Table Of Contents
- The Goal
- Architecture
- End-to-End Flow
- Deployment Itmes
- Terraform Code
- Verification
- Troubleshooting
- Security
- Change Log
The New Zenler is moving to a shiny new platform (at the time of this writing), where we decided to FluxCD as our Continuous Delivery tool. The otherday, one of our developers reported that FluxCD suddenly stopped pulling the latest image from ECR. When I checked, I saw this error in the log:
failed to configure authentication options: operation error ECR: GetAuthorizationToken, get identity: get credentials: failed to refresh cached credentials, no EC2 IMDS role found, operation error ec2imds: GetMetadata, canceled, context deadline exceeded
And that moment I knew the reson for the FluxCD pulling-image failure: EC2 Instance Metadata Service (IMDS) wasn't being able to retrieve credentials via the instance profile on EC2 nodes; the code attempted the default credential chain (which includes IMDS) but IMDS wasn't available/accessible; therefore, Flux didn’t have the redentials to call ECR APIs and coundn’t get the token, hence the failure!!

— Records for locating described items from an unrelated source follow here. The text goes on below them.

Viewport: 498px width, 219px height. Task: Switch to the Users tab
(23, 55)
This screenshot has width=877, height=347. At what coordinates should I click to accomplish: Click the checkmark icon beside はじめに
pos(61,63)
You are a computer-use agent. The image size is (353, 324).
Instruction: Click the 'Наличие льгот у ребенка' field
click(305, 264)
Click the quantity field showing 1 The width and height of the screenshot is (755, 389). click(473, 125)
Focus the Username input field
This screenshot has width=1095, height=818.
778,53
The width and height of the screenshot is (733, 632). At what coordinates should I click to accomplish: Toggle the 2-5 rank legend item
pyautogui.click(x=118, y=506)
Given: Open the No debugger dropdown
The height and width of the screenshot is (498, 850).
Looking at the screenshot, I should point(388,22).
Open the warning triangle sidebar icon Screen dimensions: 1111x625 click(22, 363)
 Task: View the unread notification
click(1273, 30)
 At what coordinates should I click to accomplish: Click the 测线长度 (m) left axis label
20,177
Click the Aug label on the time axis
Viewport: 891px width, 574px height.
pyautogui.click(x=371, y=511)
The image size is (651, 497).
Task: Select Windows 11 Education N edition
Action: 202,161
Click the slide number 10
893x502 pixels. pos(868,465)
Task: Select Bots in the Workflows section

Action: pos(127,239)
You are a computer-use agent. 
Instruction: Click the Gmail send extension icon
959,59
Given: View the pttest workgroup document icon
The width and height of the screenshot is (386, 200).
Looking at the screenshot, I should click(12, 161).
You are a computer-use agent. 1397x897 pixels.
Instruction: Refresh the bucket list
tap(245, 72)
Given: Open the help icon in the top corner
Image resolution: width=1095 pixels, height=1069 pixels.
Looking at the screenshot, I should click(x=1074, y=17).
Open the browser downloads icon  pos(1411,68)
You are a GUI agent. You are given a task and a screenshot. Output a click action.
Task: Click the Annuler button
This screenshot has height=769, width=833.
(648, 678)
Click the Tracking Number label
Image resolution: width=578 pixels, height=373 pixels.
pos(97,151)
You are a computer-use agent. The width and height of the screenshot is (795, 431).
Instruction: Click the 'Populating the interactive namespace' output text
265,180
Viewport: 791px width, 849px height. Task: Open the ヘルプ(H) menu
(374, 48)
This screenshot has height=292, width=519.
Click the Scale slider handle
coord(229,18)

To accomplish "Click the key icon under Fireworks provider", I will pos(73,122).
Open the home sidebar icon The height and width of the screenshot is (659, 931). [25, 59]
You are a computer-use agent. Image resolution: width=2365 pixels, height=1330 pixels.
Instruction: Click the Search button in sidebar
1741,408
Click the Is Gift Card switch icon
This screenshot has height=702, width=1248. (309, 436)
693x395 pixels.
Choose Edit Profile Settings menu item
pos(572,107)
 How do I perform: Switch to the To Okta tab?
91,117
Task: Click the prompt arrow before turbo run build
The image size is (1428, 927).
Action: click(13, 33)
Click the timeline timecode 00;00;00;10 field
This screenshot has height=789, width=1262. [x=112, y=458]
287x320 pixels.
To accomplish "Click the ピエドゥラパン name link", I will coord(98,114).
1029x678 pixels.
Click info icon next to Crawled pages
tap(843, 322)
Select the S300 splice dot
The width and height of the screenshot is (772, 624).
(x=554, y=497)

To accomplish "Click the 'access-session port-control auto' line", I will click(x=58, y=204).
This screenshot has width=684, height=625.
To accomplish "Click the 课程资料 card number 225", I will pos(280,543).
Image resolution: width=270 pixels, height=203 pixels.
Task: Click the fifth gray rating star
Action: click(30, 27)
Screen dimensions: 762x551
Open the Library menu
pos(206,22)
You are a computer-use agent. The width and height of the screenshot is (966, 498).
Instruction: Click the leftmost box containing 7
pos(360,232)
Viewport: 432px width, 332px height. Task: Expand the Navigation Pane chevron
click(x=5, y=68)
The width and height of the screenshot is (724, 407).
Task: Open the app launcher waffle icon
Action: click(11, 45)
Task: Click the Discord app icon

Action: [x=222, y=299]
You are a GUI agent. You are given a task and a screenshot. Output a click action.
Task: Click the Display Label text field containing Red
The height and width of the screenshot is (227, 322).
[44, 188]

As I was already using IRSA for CNI, CSI etc. I thought this is a great oppurtunity to move Flux from using IMDS to IRSA as well. This is
🎯 Goal
Deploy FluxCD (Operator + Flux Instance) on Amazon EKS with IAM Roles for Service Accounts (IRSA) so Flux Image Reflector/Automation can authenticate to Amazon ECR without node credentials, and auto-deploy images from ECR.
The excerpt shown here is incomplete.